■ **Goal**: Reproduce the material starting with the line that contains "Viewport: 654px width, 323px" and going on through the line that contains "Action: click(x=208, y=266)", leaving out the pictures.

■ **Supplied records**:
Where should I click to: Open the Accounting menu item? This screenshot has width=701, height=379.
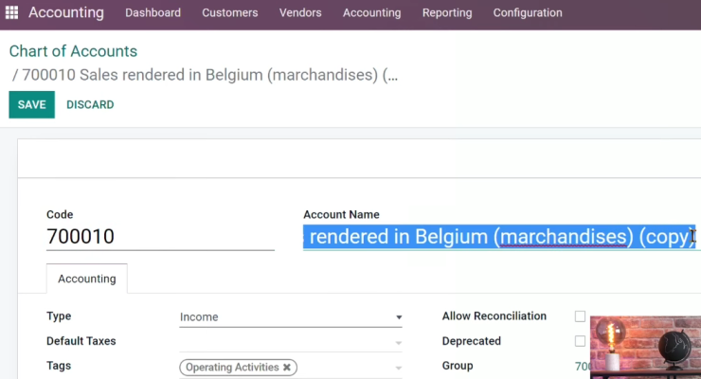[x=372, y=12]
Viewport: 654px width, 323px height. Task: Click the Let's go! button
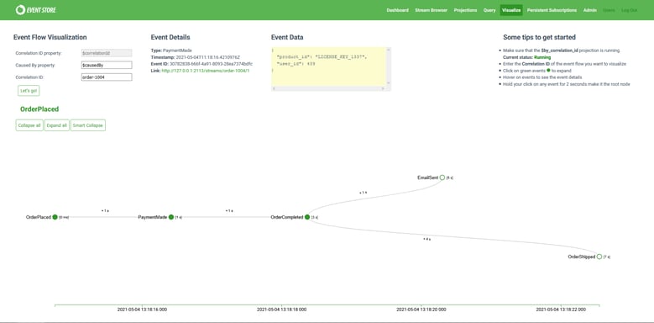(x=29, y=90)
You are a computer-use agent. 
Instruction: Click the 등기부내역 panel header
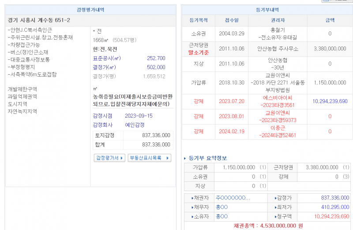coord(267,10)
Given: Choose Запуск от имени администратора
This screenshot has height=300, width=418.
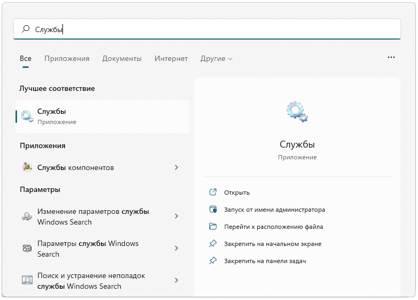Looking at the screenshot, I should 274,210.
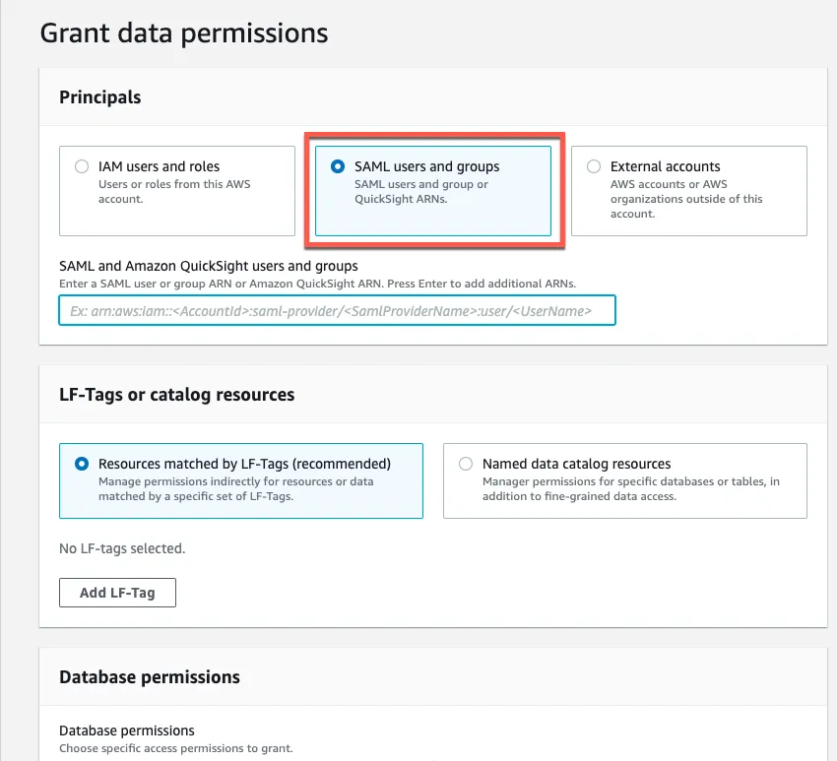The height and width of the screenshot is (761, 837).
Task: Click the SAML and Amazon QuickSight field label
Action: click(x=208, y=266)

==

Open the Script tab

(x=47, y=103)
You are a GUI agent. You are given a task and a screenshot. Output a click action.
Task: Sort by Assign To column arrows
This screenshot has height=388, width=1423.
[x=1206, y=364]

■ **Problem solution**:
Viewport: 654px width, 323px height. Task: Click the Let's go! button
(x=29, y=90)
You are a computer-use agent. 
Instruction: Click the 등기부내역 panel header
coord(267,10)
Given: Choose Запуск от имени администратора
This screenshot has height=300, width=418.
Looking at the screenshot, I should 274,210.
The height and width of the screenshot is (761, 837).
Task: Click the SAML and Amazon QuickSight field label
Action: click(x=208, y=266)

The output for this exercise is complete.